■ Dataset records
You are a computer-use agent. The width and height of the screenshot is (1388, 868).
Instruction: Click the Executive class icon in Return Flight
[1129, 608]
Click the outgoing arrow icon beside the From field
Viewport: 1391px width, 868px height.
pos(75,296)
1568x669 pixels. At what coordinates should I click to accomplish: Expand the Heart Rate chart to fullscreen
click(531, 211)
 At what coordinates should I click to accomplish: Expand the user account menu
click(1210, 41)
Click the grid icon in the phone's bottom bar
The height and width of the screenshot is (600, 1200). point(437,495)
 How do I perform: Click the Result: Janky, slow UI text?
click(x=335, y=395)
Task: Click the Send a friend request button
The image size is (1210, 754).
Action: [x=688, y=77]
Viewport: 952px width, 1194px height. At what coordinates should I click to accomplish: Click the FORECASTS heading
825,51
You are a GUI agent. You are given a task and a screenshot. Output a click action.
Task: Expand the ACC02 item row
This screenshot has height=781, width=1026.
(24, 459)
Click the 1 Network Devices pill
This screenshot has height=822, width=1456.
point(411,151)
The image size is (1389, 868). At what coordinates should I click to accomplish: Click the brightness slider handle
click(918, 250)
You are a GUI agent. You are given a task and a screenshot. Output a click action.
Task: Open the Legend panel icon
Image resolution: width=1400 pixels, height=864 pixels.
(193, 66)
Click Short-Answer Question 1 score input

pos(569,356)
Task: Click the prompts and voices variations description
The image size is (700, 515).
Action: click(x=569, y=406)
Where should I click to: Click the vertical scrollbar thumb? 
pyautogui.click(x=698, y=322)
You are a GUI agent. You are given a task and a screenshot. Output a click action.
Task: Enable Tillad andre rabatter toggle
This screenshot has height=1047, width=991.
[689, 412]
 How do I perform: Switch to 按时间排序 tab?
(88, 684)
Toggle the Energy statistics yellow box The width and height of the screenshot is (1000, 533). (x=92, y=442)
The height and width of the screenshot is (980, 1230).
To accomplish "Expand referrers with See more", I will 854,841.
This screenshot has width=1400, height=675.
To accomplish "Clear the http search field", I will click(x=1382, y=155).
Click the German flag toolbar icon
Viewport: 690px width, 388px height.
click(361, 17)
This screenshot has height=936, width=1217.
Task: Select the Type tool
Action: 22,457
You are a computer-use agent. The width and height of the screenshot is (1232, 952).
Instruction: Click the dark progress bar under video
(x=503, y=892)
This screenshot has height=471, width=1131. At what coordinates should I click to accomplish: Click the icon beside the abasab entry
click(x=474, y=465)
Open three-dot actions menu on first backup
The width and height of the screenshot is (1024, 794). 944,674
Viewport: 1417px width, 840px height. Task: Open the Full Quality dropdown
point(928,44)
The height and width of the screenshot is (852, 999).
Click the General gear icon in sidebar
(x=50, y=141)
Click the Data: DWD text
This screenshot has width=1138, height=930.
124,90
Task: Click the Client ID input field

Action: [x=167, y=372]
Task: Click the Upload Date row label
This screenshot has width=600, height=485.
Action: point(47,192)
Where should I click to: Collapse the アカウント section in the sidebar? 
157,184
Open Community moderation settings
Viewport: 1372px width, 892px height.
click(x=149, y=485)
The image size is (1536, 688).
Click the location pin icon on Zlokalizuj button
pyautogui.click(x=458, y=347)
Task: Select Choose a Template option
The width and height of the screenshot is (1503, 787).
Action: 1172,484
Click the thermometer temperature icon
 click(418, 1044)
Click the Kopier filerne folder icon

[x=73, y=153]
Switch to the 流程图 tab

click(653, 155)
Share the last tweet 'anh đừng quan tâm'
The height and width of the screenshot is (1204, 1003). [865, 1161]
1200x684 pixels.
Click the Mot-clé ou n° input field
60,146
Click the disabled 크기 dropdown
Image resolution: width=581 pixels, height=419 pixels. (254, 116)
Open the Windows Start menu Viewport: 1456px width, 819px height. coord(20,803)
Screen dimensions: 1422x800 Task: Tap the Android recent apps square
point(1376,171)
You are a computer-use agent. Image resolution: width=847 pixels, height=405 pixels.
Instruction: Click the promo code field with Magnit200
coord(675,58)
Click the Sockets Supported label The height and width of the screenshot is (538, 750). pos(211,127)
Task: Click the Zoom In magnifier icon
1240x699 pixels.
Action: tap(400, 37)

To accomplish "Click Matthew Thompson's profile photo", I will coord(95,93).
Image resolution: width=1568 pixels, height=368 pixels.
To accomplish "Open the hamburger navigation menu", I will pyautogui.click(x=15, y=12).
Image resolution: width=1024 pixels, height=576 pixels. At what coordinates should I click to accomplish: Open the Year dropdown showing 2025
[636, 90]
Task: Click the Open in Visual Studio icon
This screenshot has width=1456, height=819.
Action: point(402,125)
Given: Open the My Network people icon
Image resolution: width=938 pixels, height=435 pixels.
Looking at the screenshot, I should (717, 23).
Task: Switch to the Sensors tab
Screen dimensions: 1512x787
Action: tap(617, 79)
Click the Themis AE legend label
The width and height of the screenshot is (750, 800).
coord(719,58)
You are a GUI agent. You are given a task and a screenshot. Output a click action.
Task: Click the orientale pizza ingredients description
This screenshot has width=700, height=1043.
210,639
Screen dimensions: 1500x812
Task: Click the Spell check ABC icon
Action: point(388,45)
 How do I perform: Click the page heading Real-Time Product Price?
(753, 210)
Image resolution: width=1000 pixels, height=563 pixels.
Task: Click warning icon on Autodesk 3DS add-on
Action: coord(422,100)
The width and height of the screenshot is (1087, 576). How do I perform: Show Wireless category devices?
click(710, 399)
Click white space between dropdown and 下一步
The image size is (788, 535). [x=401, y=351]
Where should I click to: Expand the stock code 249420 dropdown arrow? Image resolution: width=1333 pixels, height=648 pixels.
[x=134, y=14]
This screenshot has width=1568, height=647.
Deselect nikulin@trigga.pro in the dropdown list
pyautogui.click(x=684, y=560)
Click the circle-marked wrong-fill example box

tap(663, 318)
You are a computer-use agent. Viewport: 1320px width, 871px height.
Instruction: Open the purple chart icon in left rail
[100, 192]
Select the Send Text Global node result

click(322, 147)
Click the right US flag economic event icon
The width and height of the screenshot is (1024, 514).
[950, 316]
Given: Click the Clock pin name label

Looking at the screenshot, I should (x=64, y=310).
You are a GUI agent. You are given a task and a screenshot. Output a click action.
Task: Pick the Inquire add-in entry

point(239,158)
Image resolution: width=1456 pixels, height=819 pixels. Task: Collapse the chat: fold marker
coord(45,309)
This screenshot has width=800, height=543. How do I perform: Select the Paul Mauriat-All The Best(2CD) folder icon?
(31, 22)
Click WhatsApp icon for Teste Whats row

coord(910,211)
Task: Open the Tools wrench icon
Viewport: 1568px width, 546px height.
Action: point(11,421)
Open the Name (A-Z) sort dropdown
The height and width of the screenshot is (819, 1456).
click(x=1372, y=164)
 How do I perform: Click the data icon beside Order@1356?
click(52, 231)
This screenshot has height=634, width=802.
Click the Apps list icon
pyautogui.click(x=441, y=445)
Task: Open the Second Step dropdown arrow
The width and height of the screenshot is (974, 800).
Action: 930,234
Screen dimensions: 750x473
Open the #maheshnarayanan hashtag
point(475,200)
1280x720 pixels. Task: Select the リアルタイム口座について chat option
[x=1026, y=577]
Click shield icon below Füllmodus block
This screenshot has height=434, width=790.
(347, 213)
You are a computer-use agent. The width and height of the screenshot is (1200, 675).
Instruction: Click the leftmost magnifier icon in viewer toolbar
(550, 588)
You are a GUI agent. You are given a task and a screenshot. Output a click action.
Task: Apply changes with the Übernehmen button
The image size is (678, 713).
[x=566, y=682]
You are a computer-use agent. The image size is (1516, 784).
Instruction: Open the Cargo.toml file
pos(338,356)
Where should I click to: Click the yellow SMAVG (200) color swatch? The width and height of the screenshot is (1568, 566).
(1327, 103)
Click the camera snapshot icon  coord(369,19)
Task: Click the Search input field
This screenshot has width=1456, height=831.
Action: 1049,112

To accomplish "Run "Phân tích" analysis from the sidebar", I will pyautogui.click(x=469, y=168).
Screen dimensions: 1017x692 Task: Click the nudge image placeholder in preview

■ Task details
Return, word for word, the rows from the start through the line containing "click(918, 250)", including that line.

■ Final answer
You are a computer-use agent. The width and height of the screenshot is (1388, 868).
Instruction: Click the Executive class icon in Return Flight
[1129, 608]
Click the outgoing arrow icon beside the From field
Viewport: 1391px width, 868px height.
pos(75,296)
1568x669 pixels. At what coordinates should I click to accomplish: Expand the Heart Rate chart to fullscreen
click(531, 211)
 At what coordinates should I click to accomplish: Expand the user account menu
click(1210, 41)
Click the grid icon in the phone's bottom bar
The height and width of the screenshot is (600, 1200). point(437,495)
 How do I perform: Click the Result: Janky, slow UI text?
click(x=335, y=395)
Task: Click the Send a friend request button
The image size is (1210, 754).
Action: [x=688, y=77]
Viewport: 952px width, 1194px height. At what coordinates should I click to accomplish: Click the FORECASTS heading
825,51
You are a GUI agent. You are given a task and a screenshot. Output a click action.
Task: Expand the ACC02 item row
This screenshot has height=781, width=1026.
(24, 459)
Click the 1 Network Devices pill
This screenshot has height=822, width=1456.
point(411,151)
The image size is (1389, 868). At what coordinates should I click to accomplish: Click the brightness slider handle
click(918, 250)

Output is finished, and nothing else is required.